Nowadays, a great variety of nutraceuticals and functional foods are provided to the consumers; however, their use is largely unregulated, or they are treated differently according to local jurisdictions. Generally, they are more the subject of marketing hype, and for many of these “supplements”, it is not even yet known whether they provide more benefits than risks to consumers. Currently the term “bioactive compound” is not defined in the European regulations; however, the European Food Safety Authority (EFSA) is carrying out scientific evaluations to assess the safety and the toxicity of “bioactive compounds” that can be found in foods [210]. Due to the great number of compounds that can have a potentially positive effect on health, the European Commission has not produced a list of authorized ones, but it has tried to put order for “borderline” products, by identifying the criteria to define a dietary supplement. At present, among food supplement phytochemicals, EFSA claims for hydroxytyrosol, its derivatives (i.e., oleuropein complex and tyrosol), and olive oil polyphenols as substances able to protect the blood lipids from the harmful effects of oxidative stress [211]. With this background, we highlighted that the “bioactive compounds” present in foods can possess a potential therapeutic effect on different diseases associated with the activation of inflammasomes. Anyhow, due to different food matrix effects and compositions, the outcome obtained from concentrations used in in vitro tests are often not achievable through a targeted diet. Currently there is insufficient information available on the safety of supplements or functional foods. They cannot be considered as the emergency remedy and are not intended as a substitute for a varied and balanced diet and a correct lifestyle.

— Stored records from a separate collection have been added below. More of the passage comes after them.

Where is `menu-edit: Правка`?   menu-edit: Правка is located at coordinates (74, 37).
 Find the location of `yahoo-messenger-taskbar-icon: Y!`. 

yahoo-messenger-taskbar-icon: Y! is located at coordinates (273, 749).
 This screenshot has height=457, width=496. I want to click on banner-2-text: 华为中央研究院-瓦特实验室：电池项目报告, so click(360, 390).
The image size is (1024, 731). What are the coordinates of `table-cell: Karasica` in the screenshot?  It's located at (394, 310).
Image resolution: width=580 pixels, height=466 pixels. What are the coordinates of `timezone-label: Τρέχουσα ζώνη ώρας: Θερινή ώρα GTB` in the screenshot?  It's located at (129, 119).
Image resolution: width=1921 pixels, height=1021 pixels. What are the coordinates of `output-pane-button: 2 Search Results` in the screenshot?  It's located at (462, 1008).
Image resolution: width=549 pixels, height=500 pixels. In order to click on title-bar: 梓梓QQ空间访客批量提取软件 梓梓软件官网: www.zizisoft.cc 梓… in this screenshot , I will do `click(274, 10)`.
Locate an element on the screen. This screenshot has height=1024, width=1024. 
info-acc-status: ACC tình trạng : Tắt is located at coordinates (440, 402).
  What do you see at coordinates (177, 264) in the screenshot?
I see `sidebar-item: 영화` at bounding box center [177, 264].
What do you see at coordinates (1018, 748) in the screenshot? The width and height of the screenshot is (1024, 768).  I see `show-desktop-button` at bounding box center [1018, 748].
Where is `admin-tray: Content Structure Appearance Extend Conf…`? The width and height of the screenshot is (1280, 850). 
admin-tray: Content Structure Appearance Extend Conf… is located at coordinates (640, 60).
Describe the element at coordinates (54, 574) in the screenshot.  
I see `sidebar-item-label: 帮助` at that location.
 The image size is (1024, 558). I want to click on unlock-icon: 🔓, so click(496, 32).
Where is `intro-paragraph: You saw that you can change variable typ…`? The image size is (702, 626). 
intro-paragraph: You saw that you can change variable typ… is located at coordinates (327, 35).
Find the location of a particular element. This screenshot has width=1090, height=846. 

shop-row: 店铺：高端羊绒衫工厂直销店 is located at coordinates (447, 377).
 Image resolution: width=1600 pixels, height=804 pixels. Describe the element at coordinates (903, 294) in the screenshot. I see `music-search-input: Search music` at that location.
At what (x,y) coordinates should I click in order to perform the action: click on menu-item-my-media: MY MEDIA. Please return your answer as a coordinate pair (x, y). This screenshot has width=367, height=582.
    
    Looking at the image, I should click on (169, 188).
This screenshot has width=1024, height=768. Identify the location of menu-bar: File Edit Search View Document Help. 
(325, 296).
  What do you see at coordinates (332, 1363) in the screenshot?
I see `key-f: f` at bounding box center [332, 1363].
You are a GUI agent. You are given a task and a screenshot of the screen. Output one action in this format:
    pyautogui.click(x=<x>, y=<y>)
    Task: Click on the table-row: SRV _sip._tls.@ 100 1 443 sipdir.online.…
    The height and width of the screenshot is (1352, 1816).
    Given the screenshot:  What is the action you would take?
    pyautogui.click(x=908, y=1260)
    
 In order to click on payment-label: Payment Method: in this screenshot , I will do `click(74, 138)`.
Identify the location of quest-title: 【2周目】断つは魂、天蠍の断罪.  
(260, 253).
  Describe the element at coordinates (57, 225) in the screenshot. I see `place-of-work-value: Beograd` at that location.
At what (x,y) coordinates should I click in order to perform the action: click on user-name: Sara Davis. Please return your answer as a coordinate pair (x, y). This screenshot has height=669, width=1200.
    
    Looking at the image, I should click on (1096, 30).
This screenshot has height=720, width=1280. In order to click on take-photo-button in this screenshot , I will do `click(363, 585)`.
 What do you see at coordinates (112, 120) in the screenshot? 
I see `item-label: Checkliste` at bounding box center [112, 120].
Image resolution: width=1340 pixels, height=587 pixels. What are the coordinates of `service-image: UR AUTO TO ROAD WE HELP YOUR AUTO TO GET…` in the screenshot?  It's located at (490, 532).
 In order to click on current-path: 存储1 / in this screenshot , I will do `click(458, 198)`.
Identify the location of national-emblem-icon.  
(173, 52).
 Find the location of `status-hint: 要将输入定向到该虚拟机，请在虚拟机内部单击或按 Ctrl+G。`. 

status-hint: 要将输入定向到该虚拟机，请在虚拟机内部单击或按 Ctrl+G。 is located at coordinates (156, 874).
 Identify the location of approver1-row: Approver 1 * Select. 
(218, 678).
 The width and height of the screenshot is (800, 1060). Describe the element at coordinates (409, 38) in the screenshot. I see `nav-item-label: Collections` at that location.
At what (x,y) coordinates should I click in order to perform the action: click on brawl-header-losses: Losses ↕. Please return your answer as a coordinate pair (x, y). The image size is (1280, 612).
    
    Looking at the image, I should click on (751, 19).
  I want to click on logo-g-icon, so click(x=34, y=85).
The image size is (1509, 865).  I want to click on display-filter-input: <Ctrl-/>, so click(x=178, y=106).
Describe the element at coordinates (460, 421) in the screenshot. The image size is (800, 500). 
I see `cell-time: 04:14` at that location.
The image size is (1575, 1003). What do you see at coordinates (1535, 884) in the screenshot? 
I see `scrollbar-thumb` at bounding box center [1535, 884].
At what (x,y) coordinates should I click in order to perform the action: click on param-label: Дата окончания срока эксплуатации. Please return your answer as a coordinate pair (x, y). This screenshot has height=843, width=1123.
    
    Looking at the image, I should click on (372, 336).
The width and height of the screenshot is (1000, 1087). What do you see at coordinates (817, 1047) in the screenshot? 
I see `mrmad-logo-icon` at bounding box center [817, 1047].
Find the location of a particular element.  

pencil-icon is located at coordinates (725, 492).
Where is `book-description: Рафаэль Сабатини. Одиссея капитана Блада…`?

Finally, food consumed as such, or after cooking processes, as well as water, may also contain internal or accidental components with a stimulating effect on NLRP3 inflammasome. Among these, mycotoxins (zearalenone, patulin, deoxynivalenol), trace metals (arsenic, cadmium), environmental and food contaminants (acrolein, 3-monochloropropane-1,2-diol, glycidol, and its esters), and acrylamide are few examples of NLRP3 activators, endowed with harmful inflammatory effects [212,213,214,215,216,217,218,219,220].

5. Conclusions

Eating is something we have always done and which, from birth to old age, strongly affects life quality and physical and psychological well-being. Nowadays, consumers are increasingly interested in lifestyles and nutritional habits that can prevent diseases since different studies have evidenced that a relationship occurs between these factors and pathological consequences based on inflammatory processes. In this regard, it should be emphasized that these effects are related, not only to the quantity, but, above all, to the variety of food choices and, in particular, to the inclusion of fruit and vegetables. Plant foods are particularly rich in important bioactive compounds, each of them can produce different effects on the pathway of inflammatory response, confirming the importance of the nutritional pattern (food model) as a whole, rather than the single nutrient or functional compound.